« Qu’est-ce que tu y gagnes ? »

Une histoire d'amitié à l'Université du Maryland aux États-Unis
Luca Fiore

L’Université du Maryland, à quelques kilomètres à peine de Washington DC, n’est pas le bout du monde. Les gens y viennent de tous les horizons. Et, par un phénomène étrange, qu’on appelle en anglais melting-pot, c’est-à-dire « creuset », les ‘périphéries’ se rejoignent, comme les quatre coins d’un mouchoir replié : Asiatiques, Latinos, Africains, Arabes… Si l’on ajoute à ce phénomène, celui de la laïcisation diffuse, la missio ad gentes de ceux qui sont restés chrétiens n’est pas à l’autre bout de la Terre; elle est ici, au campus. C’est le cas pour Camil, par exemple.

Depuis 2012, elle prépare un doctorat en Économie. Née à Porto Rico, elle travaille avec Ernest, un chercheur originaire de Côte-d’Ivoire. Un jour, il lui demande si elle est mariée. « Non, je ne suis pas mariée. Je suis memor Domini ». Ernest ne sait pas ce que cela signifie et Camil lui explique qu’elle a consacré sa vie au Christ. Lui, qui a étudié l’Économie, réplique en économiste : « Ce n’est pas possible ! - Pourquoi ? - Il faut que tu y gagnes quelque chose, sinon cela n’a pas de sens. - Ce que j’y gagne, c’est que je suis heureuse. - Mais tu ne peux pas être heureuse sans une famille, sans mari, sans enfants ! Je suis Africain et, chez nous, tout le monde a des enfants, même certains prêtres… » Camil comprend que le dialogue va s’embourber ; c’est pourquoi elle renvoie la balle dans le camp d’Ernest : « Excuse-moi, mais tu as l’impression que je ne suis pas heureuse ? --Non ! Tu es heureuse, mais ce que tu dis est insupportable ».

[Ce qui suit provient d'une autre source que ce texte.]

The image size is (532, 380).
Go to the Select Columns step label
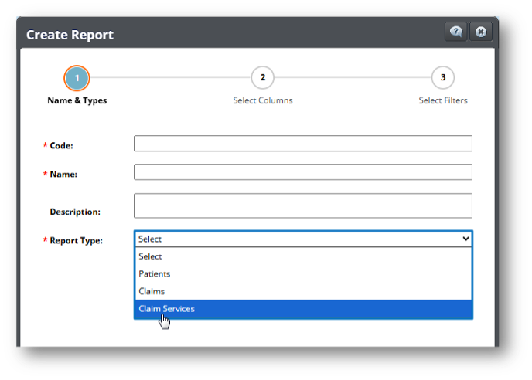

Un soir au dîner. Comme Camil l’avait prévu, la nouvelle s’est répandue parmi ses collègues. C’est ainsi qu’au cours d’un dîner, on remet la conversation sur son choix de vie. En plus d’Ernest, il y a Adviye, une amie turque, et Isaac, un Indien avec qui Camil n’a encore jamais parlé. « C’est vrai ? Qu’est-ce que c’est que ces memores ? Pourquoi fais-tu ça ? demandent-ils tous les deux. Camil recommence ses explications mais Ernest, qui est musulman, l’interrompt : « Sais-tu que tu agis contre la volonté de Dieu ? Dieu a dit ‘Allez et multipliez-vous’… Tu agis donc contre Dieu, même si tu dis que tu fais ça en Son nom. --Oui, c’était vrai sous l’Ancien Testament mais ensuite, Jésus est venu. » L’Ivoirien martèle la table de ses poings : « C’est à cela qu’a servi Jésus ? C’est Jésus qui inventé ce truc ? » En entendant ce discours, les deux autres sont désorientés : Ancien Testament ? Nouveau Testament ? Est-ce que la Bible dit vraiment cela ? Tout à coup, Isaac interroge Ernest : « Pourquoi penses-tu qu’on ne peut pas aimer Dieu au point de Lui consacrer toute sa vie ? » La question reste ouverte… Le dîner terminé, ils se disent au revoir.

Camil s’explique : « Que le Destin n’ait pas laissé l’homme seul, cela signifie pour moi qu’Il est avec nous, qu’Il nous attend. Il vient à nous, où que nous soyons et quoi que nous fassions. Mes amis ne sont peut-être pas capables de donner un nom à ce qu’ils cherchent, mais le Christ, humblement, vient à leur rencontre à travers les gens qu’Il a choisis, à travers moi, parce que je suis placée juste à côté d’eux. Dieu cherche le cœur de l’homme ; eux, ils cherchent une amitié. Et moi, dans ma relation avec eux, je comprends ce qu’est la Miséricorde : ils m’aident à voir la beauté que Dieu donne à ma vie. »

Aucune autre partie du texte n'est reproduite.